How to maximize $\left({a+b \choose a} 2^{-a-b}\right)$? How can you maximize $\left({a+b \choose a} 2^{-a-b}\right)$ assuming, $a,b \geq 0$ and $0< (a+b) \leq n$, where all the variables are non-negative integers?  Is the maximum when $a=b=n/2$, assuming $n$ is even? 
 A: The expression can be viewed as the probaility of having exactly $a$ heads in $a+b$ fair coin tosses, so intuitively, this should be maximized if $a=b$. Moreover, the more coin tosses we make, the less likely it will become to obtain exactly (rounded) half of them heads.

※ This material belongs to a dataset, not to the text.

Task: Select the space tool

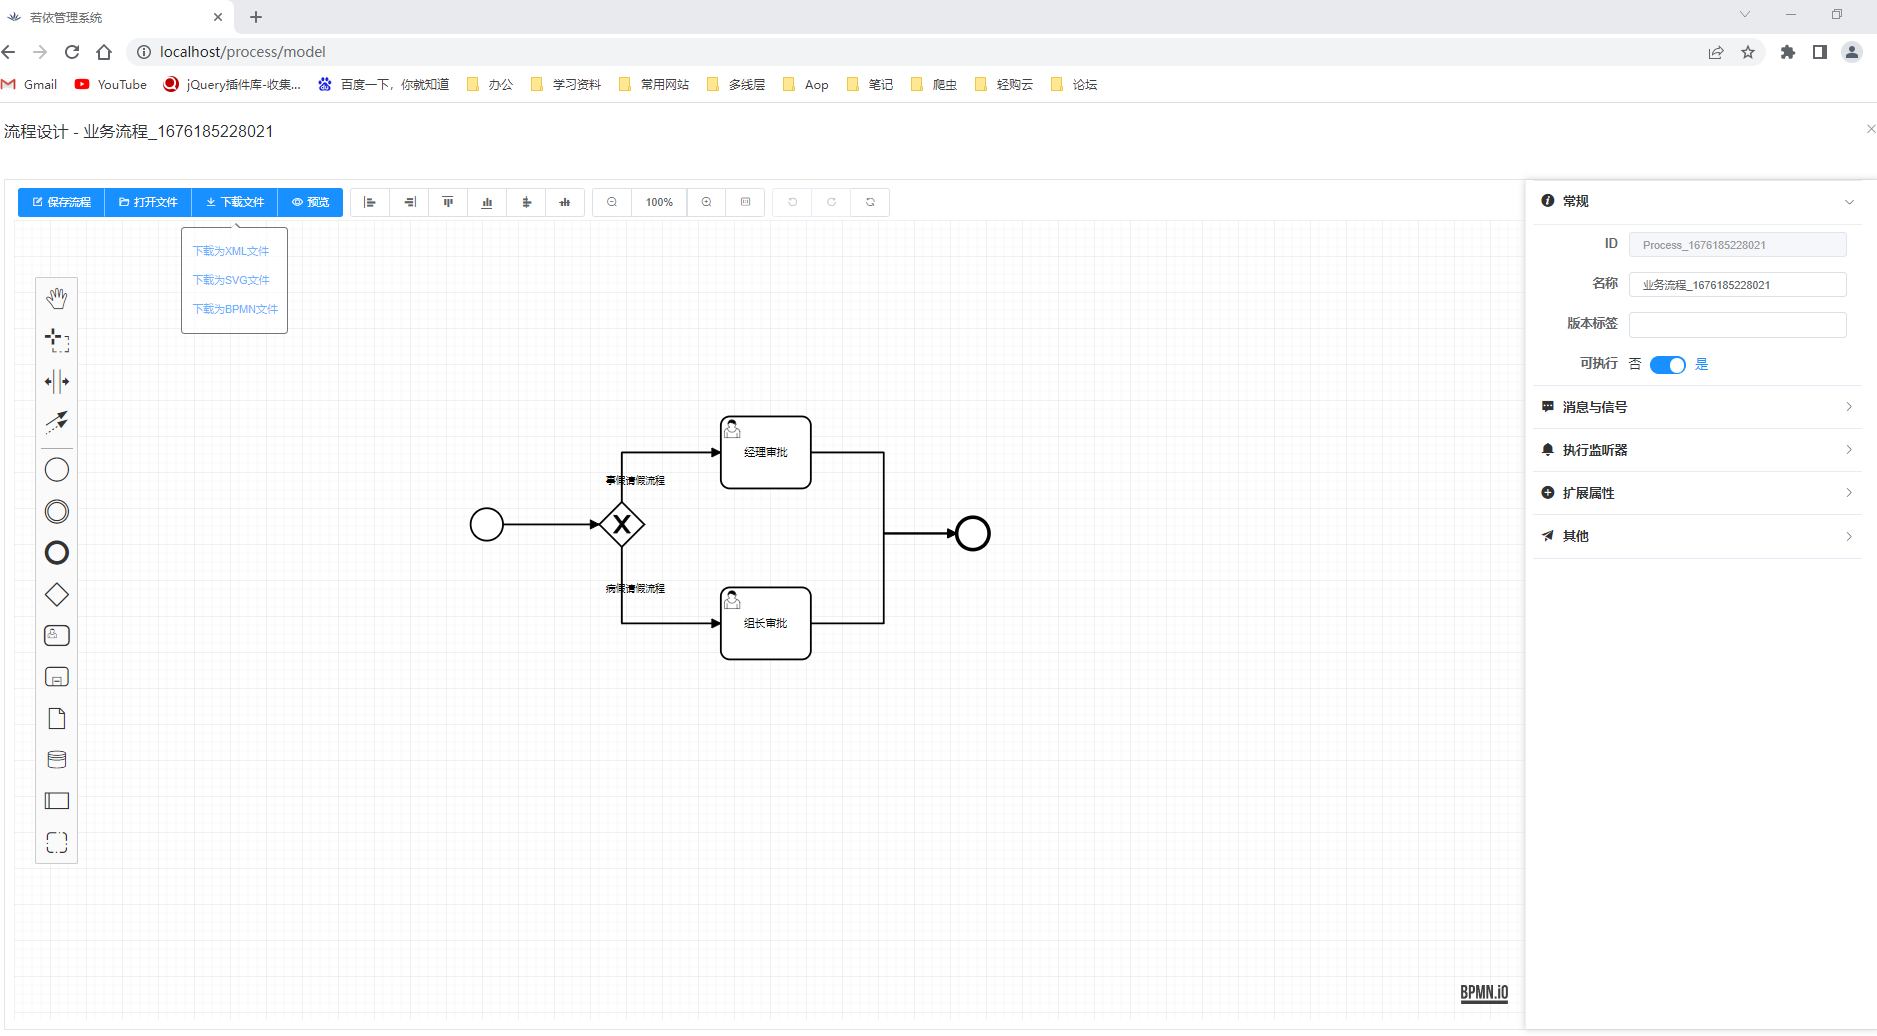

Formally, with $f(a,b)={a+b\choose a}2^{-a-b}$ we have
$$ \frac{f(a+1,b-1)}{f(a,b)}=\frac{a+b\choose a+1}{a+b\choose a}=\frac{a!b!}{(a+1)!(b-1)!}=\frac{b}{a+1}$$
so that the maximum is certainly not assumed at a pair $(a,b)$ with $b>a+1$. By symmetry, i.e. $f(a,b)=f(b,a)$, we can also exclude $a>b+1$. Thus we only have to maximize among $f(a,a)$ with $0<a\le\frac n2$ and $f(a,a+1)$ with $0\le a\le\frac{n-1}2$.
From the additive recrusion for binmoials,
$$ \begin{align}{2a+2\choose a+1}&={2a+1\choose a}+{2a+1\choose a+1}\\&={2a\choose a-1}+2{2a\choose a}+{2a\choose a+1}\\&=\left(\frac{a-1}{a}+2+ \frac{a-1}{a}\right){2a\choose a}\\&<4{2a\choose a}\end{align}$$
so that we see that the maximuum among all $f(a,a)$ is $f(1,1)=\frac12$.
From ${2a+2\choose a+1}=2{2a+1\choose a}$ we see that $f(a,a+1)=f(a+1,a+1)$, so the maximum of these values is $f(0,1)=f(1,1)=\frac12$.
To summarize: We have $f(0,1)=f(1,0)=f(1,1)=\frac12$ and $f(a,b)<\frac 12$ for all other choices of $a,b$.